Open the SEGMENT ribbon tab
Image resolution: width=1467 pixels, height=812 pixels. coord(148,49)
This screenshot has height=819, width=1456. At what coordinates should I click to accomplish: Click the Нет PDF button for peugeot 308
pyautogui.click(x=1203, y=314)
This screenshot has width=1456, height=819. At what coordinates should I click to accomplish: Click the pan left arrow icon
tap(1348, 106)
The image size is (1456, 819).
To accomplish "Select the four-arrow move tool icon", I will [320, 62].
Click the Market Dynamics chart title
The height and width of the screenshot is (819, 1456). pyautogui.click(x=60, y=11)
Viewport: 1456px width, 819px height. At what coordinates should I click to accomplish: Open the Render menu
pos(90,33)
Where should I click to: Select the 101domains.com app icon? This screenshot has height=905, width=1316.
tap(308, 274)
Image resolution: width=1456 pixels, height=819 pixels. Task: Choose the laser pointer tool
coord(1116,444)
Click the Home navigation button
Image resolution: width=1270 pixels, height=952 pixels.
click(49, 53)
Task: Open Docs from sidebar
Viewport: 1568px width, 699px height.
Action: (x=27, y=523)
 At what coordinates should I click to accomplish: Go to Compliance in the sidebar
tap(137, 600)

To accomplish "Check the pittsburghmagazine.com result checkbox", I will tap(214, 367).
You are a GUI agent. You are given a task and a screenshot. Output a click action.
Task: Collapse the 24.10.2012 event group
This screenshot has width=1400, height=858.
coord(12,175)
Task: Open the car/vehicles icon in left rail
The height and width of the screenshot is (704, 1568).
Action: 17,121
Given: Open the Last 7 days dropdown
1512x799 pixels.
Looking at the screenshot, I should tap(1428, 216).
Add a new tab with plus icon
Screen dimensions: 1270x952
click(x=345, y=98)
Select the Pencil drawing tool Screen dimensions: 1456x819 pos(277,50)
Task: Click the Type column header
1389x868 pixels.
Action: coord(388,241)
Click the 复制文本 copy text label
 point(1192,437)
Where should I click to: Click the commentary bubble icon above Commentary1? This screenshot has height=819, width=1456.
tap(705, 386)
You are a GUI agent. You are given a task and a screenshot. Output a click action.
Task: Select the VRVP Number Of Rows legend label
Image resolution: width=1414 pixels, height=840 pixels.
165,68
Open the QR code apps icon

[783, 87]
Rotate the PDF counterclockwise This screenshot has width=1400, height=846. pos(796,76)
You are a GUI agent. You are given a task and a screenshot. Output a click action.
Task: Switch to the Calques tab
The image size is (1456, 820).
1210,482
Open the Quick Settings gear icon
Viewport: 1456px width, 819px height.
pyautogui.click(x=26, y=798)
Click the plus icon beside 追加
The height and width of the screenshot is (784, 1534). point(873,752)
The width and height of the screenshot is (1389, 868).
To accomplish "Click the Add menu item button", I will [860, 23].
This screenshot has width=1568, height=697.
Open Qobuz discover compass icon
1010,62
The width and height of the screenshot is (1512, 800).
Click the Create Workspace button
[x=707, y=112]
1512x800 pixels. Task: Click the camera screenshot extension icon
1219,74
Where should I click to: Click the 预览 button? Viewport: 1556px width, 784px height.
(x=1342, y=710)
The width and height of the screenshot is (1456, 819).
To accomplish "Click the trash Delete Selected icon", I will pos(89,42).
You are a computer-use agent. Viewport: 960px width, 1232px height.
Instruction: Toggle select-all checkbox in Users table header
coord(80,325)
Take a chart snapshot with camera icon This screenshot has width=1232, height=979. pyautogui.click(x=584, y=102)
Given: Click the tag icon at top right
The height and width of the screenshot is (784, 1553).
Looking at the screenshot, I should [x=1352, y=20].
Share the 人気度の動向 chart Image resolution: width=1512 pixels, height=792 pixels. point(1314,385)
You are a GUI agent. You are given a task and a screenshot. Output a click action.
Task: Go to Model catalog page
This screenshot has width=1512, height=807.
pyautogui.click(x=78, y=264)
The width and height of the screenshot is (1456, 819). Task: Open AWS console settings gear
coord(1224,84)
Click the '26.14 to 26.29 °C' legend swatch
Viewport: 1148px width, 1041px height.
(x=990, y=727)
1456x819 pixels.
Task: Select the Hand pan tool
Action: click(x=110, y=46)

Task to complete: Filter the data down to the lines that contain the string "will", and copy them.

Exercise response:
To accomplish "Select the four-arrow move tool icon", I will [320, 62].
To accomplish "Check the pittsburghmagazine.com result checkbox", I will tap(214, 367).
To accomplish "Click the Add menu item button", I will [860, 23].
To accomplish "Click the trash Delete Selected icon", I will pos(89,42).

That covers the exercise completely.